» Problem description: List each line of the data in which the string "computer" appears.

» Records from a data collection:
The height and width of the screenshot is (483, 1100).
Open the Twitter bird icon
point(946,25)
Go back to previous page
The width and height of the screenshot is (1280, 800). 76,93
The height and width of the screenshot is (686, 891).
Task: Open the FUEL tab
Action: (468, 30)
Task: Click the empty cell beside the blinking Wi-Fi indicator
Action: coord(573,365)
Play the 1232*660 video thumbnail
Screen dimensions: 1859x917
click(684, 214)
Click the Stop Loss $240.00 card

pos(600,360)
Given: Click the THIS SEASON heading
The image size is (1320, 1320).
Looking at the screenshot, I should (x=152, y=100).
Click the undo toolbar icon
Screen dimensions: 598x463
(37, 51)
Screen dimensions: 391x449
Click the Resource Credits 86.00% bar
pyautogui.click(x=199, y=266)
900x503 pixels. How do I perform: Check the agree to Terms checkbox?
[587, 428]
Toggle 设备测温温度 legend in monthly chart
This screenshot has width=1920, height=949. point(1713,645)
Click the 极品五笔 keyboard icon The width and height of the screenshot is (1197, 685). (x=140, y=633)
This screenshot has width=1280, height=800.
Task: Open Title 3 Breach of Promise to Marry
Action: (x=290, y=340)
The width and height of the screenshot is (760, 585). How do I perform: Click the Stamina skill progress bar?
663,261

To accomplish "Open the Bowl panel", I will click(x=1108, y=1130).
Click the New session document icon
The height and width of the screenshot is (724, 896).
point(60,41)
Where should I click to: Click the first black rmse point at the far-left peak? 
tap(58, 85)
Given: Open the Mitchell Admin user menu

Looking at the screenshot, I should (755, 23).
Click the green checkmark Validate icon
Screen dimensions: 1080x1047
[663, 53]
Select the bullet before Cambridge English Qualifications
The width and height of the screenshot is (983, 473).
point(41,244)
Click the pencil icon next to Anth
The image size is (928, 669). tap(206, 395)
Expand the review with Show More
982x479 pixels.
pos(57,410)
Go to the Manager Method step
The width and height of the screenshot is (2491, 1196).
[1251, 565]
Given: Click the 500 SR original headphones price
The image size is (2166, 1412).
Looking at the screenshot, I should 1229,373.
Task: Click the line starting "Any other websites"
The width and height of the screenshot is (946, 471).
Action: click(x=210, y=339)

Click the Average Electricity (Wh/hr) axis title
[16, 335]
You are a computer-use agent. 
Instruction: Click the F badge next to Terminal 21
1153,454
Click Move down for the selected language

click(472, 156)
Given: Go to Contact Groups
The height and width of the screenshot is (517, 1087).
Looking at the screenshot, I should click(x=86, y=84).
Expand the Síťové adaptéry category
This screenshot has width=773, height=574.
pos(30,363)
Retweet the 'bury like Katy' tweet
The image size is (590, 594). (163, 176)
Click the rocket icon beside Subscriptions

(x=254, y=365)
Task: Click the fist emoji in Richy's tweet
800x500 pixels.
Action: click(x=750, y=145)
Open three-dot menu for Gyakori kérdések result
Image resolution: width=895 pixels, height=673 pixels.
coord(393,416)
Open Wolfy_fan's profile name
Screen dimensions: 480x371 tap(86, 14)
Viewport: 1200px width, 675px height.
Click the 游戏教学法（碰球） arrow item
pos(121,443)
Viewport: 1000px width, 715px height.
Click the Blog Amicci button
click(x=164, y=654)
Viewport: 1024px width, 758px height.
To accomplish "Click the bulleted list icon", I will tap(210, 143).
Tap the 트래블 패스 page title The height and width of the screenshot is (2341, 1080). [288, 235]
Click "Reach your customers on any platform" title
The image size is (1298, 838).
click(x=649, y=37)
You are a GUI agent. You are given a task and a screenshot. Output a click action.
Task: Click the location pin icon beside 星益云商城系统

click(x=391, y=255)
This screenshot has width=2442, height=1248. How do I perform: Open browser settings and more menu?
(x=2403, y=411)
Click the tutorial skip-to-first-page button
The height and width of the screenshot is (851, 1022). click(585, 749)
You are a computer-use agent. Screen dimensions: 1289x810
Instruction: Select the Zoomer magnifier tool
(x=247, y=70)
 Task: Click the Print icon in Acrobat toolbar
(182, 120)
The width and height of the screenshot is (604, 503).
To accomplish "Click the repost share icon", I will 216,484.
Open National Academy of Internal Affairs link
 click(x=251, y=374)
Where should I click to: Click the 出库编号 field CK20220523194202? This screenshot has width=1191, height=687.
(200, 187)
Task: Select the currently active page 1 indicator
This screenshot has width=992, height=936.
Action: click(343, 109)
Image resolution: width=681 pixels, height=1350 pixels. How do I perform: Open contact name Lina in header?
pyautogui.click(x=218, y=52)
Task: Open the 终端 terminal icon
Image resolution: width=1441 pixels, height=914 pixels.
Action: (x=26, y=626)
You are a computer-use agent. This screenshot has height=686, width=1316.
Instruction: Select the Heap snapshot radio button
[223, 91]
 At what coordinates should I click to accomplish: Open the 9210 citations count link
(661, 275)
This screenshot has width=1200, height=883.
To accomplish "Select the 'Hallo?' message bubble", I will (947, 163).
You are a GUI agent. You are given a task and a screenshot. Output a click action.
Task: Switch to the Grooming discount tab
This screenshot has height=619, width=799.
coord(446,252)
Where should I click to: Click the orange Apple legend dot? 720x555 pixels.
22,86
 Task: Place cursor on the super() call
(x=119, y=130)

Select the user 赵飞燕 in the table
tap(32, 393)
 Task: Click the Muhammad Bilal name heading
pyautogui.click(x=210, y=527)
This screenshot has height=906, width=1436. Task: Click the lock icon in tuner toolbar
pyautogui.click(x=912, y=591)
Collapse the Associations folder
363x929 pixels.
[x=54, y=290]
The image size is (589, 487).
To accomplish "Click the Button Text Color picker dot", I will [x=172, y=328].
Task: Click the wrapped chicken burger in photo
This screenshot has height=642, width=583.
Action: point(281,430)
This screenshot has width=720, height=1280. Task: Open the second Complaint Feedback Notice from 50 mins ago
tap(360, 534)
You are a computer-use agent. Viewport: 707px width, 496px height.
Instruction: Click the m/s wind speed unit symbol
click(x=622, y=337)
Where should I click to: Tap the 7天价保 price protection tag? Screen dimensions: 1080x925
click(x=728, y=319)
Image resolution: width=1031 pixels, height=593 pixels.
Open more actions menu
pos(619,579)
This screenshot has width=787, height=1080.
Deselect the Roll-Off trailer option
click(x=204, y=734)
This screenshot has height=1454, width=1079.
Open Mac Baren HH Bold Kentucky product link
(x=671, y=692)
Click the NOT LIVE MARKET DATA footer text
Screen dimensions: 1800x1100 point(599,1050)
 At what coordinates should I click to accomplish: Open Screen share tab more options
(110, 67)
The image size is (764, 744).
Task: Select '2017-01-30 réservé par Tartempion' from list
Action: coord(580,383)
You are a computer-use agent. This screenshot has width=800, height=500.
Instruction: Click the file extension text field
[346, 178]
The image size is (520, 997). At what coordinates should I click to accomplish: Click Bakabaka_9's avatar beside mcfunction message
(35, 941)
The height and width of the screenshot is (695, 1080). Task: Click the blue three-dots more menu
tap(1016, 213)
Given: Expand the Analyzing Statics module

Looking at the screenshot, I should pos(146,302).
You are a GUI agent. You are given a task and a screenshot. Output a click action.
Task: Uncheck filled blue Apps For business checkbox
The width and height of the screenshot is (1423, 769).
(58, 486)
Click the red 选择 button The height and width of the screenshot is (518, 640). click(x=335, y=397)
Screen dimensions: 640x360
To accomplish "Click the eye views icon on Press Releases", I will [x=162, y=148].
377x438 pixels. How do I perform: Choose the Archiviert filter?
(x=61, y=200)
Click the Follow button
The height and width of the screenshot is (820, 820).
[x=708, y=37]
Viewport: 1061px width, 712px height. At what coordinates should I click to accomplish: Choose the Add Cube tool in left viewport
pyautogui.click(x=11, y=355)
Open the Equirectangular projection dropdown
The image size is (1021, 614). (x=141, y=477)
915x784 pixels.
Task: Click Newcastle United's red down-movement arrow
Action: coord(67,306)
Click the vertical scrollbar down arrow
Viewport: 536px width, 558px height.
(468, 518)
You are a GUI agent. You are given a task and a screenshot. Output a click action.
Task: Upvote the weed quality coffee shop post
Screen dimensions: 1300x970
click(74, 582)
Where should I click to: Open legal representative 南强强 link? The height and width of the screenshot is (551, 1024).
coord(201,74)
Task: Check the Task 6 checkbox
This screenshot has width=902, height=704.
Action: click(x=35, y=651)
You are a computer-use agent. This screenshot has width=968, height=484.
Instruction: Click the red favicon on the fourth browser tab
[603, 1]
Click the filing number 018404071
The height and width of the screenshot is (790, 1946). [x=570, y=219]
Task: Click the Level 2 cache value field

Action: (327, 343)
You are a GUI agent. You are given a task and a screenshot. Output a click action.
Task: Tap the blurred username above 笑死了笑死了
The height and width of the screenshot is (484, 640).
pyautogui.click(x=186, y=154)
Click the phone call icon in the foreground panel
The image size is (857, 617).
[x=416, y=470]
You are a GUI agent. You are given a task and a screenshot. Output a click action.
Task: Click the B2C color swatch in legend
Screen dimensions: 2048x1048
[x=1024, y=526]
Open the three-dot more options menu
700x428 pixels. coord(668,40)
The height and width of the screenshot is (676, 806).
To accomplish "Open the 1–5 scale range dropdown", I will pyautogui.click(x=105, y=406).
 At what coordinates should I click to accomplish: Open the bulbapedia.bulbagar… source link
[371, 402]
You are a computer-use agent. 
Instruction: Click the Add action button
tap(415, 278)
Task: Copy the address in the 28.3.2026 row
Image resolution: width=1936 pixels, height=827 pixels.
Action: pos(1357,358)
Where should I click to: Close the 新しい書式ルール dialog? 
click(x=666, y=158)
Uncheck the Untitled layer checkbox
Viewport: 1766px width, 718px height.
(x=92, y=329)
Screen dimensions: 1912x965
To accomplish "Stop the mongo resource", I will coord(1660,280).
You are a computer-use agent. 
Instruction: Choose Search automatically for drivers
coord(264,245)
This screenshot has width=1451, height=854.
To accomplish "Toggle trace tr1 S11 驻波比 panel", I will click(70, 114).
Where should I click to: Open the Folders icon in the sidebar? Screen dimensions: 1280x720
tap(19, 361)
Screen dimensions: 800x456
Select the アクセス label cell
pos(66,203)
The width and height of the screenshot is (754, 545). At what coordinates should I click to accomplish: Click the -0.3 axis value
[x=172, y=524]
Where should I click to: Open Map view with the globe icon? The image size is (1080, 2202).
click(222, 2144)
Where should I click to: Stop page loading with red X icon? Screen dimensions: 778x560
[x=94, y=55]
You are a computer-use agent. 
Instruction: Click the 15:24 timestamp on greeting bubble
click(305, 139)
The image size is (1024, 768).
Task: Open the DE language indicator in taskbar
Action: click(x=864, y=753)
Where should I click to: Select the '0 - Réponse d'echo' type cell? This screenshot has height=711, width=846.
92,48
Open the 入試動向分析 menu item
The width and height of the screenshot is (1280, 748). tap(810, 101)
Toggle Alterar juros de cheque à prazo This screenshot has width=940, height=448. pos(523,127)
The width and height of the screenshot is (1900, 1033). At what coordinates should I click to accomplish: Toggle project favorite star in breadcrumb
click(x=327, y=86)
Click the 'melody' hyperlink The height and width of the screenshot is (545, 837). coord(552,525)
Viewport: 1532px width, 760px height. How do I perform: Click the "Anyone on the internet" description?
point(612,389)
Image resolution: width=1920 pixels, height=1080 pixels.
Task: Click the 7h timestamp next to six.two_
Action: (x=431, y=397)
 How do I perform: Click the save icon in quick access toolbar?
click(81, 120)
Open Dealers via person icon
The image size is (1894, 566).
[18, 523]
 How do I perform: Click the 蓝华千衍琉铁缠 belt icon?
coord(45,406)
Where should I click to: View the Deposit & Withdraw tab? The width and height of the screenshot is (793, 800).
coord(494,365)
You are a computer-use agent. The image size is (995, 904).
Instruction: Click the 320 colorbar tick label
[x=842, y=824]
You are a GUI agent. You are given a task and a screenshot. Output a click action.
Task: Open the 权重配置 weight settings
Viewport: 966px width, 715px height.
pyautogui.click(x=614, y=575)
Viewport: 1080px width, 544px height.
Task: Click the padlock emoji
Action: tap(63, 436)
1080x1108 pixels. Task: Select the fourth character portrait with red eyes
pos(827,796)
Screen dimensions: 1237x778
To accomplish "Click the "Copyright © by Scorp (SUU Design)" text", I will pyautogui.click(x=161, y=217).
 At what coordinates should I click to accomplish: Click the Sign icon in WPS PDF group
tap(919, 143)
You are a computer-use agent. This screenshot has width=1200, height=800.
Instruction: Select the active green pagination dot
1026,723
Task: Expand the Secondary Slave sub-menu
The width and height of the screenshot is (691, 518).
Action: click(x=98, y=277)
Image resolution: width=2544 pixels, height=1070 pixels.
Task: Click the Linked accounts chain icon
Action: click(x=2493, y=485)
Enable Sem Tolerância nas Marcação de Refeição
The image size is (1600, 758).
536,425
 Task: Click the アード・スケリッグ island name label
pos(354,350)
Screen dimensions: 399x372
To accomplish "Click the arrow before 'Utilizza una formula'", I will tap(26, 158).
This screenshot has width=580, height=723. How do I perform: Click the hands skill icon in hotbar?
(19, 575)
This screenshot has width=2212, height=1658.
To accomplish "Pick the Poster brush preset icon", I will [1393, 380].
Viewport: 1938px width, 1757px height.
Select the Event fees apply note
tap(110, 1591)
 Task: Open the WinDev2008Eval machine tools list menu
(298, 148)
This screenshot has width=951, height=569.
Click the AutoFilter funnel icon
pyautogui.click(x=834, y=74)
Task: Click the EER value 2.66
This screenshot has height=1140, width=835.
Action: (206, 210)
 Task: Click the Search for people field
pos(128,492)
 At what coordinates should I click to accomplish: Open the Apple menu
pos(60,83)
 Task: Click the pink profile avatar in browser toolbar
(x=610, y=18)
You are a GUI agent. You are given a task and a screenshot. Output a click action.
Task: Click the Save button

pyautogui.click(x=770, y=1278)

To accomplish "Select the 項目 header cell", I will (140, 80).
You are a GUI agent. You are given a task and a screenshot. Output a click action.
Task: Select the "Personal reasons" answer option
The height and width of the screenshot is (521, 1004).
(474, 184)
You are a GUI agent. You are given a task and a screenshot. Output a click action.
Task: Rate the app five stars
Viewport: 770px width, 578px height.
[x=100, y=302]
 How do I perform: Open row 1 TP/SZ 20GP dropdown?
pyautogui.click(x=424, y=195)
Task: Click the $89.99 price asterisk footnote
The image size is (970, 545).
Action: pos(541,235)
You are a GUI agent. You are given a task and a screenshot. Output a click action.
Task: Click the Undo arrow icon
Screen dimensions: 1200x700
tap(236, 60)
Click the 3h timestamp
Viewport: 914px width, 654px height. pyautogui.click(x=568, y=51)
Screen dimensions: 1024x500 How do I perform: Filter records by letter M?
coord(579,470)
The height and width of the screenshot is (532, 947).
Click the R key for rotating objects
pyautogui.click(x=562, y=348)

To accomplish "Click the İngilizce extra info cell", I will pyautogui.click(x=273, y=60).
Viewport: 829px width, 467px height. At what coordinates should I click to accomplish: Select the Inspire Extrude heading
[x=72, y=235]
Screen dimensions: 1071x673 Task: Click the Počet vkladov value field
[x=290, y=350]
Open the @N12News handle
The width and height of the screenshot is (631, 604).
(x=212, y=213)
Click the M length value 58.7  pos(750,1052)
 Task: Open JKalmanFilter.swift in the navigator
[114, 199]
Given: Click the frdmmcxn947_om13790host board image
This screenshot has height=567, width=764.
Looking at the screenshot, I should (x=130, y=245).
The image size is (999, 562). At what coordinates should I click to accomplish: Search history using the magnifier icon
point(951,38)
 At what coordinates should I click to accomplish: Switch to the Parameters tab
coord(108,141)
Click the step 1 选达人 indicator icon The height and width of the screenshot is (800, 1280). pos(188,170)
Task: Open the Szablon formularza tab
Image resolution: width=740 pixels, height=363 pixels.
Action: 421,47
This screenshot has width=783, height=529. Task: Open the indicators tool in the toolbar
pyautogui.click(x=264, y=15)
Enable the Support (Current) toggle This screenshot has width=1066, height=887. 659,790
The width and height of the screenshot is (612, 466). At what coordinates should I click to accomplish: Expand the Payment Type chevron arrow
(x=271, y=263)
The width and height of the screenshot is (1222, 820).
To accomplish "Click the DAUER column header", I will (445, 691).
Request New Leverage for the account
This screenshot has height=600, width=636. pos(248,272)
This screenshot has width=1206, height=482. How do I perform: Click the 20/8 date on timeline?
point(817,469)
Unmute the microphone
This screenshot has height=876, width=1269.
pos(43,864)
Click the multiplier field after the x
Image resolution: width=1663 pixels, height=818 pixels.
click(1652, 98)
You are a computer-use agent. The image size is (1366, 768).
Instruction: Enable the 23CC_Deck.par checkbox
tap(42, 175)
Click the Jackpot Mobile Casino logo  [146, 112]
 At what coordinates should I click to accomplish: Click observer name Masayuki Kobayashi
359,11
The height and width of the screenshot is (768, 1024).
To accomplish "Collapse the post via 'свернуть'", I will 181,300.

» Result for this task:
You are a computer-use agent. 
You are a computer-use agent. Screen dimensions: 1289x810
You are a computer-use agent. This screenshot has height=686, width=1316.
You are a computer-use agent. Viewport: 707px width, 496px height.
You are a computer-use agent. This screenshot has width=800, height=500.
You are a computer-use agent. This screenshot has width=968, height=484.
You are a computer-use agent. 
You are a computer-use agent. 
You are a computer-use agent. 
You are a computer-use agent. The image size is (995, 904).
You are a computer-use agent. This screenshot has width=1200, height=800.
You are a computer-use agent. The image size is (1366, 768).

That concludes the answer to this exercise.